Items from a data source
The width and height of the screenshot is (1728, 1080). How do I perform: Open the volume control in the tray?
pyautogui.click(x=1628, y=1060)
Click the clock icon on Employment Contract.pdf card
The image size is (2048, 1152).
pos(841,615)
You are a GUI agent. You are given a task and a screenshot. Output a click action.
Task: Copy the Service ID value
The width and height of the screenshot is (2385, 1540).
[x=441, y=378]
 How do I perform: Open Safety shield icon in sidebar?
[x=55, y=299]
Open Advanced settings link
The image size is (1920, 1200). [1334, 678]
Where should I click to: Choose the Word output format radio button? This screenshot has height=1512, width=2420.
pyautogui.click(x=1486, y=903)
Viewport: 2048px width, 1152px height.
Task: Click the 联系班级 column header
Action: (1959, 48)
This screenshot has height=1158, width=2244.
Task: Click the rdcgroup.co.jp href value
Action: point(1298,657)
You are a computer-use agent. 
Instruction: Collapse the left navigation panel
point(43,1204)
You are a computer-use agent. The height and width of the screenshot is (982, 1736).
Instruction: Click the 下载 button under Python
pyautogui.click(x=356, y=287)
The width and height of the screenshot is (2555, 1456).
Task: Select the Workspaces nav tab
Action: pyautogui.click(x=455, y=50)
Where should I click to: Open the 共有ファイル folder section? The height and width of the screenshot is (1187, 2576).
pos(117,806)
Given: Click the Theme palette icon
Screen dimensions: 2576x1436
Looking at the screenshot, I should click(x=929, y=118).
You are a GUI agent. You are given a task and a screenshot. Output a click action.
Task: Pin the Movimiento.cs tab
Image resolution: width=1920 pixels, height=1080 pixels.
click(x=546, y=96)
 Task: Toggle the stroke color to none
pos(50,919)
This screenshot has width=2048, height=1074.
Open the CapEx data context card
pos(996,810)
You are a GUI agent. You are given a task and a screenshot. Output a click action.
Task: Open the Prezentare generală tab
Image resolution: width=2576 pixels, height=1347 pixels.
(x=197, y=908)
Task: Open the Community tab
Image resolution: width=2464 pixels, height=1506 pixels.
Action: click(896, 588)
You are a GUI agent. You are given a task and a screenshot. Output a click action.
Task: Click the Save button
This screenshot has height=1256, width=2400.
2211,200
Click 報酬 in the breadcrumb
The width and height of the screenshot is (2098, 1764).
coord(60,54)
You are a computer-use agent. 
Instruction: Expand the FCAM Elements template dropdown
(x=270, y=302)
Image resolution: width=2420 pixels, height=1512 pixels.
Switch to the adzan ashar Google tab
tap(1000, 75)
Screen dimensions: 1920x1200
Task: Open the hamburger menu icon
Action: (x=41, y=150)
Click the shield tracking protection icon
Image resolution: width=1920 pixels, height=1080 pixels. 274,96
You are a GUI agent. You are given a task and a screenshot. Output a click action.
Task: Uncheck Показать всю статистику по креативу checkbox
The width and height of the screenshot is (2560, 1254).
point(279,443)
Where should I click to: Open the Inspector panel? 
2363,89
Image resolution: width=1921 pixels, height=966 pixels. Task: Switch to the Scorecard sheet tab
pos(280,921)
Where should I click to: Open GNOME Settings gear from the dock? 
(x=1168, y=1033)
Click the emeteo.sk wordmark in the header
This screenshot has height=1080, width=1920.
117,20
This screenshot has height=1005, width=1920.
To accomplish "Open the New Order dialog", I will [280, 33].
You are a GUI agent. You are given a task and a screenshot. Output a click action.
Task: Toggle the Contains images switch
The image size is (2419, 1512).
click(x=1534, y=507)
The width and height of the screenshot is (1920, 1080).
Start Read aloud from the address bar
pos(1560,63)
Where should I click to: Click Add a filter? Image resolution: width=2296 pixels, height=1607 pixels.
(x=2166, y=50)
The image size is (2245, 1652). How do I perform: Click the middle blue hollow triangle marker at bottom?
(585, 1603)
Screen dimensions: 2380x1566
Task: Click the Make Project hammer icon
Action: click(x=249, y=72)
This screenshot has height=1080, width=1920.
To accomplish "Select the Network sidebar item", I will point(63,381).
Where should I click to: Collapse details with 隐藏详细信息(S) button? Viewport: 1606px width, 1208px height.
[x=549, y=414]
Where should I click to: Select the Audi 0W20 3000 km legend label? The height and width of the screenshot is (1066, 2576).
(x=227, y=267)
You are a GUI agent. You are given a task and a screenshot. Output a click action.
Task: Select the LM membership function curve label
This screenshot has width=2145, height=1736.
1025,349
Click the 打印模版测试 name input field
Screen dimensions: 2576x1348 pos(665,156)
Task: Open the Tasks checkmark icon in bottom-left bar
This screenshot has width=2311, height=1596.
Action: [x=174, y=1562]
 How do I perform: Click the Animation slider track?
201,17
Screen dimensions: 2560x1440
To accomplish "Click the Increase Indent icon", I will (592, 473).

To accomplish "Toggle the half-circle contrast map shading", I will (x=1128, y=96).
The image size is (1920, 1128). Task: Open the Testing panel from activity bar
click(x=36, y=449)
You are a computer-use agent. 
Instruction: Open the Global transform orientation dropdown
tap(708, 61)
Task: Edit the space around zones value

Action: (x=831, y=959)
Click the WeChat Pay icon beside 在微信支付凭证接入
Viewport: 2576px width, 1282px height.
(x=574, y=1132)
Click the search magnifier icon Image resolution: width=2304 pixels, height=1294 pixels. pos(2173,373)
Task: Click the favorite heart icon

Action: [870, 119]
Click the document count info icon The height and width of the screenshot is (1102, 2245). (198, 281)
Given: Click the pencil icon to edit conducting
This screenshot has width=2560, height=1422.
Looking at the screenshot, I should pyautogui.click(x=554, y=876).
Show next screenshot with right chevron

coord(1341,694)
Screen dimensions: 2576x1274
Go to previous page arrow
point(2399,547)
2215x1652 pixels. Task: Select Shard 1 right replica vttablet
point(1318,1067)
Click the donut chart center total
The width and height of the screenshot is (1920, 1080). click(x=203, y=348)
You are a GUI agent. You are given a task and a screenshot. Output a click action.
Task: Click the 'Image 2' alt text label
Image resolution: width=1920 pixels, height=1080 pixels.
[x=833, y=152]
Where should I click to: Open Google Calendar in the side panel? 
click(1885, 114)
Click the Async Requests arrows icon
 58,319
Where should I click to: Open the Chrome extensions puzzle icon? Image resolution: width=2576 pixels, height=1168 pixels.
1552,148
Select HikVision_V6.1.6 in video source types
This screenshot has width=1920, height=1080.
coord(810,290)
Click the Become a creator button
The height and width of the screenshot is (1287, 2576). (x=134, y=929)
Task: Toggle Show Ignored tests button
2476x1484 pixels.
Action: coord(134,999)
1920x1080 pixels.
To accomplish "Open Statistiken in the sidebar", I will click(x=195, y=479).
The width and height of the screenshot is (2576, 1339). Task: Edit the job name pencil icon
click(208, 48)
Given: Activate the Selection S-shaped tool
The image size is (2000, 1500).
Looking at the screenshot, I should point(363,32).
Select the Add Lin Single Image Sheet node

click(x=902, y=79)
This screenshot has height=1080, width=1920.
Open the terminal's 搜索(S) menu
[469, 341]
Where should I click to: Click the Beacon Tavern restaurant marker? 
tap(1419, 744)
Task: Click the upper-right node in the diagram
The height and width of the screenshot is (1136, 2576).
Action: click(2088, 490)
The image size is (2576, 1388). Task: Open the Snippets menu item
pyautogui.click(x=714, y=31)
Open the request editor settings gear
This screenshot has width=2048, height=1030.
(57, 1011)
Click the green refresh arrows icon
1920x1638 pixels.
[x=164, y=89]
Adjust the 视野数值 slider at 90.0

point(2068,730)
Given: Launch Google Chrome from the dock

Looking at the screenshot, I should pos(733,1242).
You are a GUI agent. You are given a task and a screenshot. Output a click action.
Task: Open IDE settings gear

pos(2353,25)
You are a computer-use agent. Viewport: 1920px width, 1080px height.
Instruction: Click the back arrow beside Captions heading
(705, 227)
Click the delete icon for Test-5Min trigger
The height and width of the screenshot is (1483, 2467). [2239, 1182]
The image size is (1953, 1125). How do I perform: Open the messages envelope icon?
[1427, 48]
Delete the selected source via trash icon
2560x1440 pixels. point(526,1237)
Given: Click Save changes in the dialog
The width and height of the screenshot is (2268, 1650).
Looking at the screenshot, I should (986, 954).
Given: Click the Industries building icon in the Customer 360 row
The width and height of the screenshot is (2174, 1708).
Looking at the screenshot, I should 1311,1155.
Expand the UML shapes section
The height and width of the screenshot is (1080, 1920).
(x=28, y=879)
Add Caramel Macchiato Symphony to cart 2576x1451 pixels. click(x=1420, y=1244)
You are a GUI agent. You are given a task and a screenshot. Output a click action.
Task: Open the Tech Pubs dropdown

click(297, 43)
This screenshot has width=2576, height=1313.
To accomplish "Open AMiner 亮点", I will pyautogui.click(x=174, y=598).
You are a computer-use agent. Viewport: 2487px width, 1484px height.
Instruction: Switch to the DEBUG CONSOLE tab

TASK OBJECTIVE
Reproduce verbatim the lines above, from the line with "Task: Toggle Show Ignored tests button" through the line with "Given: Click Save changes in the dialog".

RESPONSE TO THE TASK
Task: Toggle Show Ignored tests button
2476x1484 pixels.
Action: coord(134,999)
1920x1080 pixels.
To accomplish "Open Statistiken in the sidebar", I will click(x=195, y=479).
The width and height of the screenshot is (2576, 1339). Task: Edit the job name pencil icon
click(208, 48)
Given: Activate the Selection S-shaped tool
The image size is (2000, 1500).
Looking at the screenshot, I should point(363,32).
Select the Add Lin Single Image Sheet node

click(x=902, y=79)
This screenshot has height=1080, width=1920.
Open the terminal's 搜索(S) menu
[469, 341]
Where should I click to: Click the Beacon Tavern restaurant marker? 
tap(1419, 744)
Task: Click the upper-right node in the diagram
The height and width of the screenshot is (1136, 2576).
Action: click(2088, 490)
The image size is (2576, 1388). Task: Open the Snippets menu item
pyautogui.click(x=714, y=31)
Open the request editor settings gear
This screenshot has width=2048, height=1030.
(57, 1011)
Click the green refresh arrows icon
1920x1638 pixels.
[x=164, y=89]
Adjust the 视野数值 slider at 90.0

point(2068,730)
Given: Launch Google Chrome from the dock

Looking at the screenshot, I should pos(733,1242).
You are a GUI agent. You are given a task and a screenshot. Output a click action.
Task: Open IDE settings gear

pos(2353,25)
You are a computer-use agent. Viewport: 1920px width, 1080px height.
Instruction: Click the back arrow beside Captions heading
(705, 227)
Click the delete icon for Test-5Min trigger
The height and width of the screenshot is (1483, 2467). [2239, 1182]
The image size is (1953, 1125). How do I perform: Open the messages envelope icon?
[1427, 48]
Delete the selected source via trash icon
2560x1440 pixels. point(526,1237)
Given: Click Save changes in the dialog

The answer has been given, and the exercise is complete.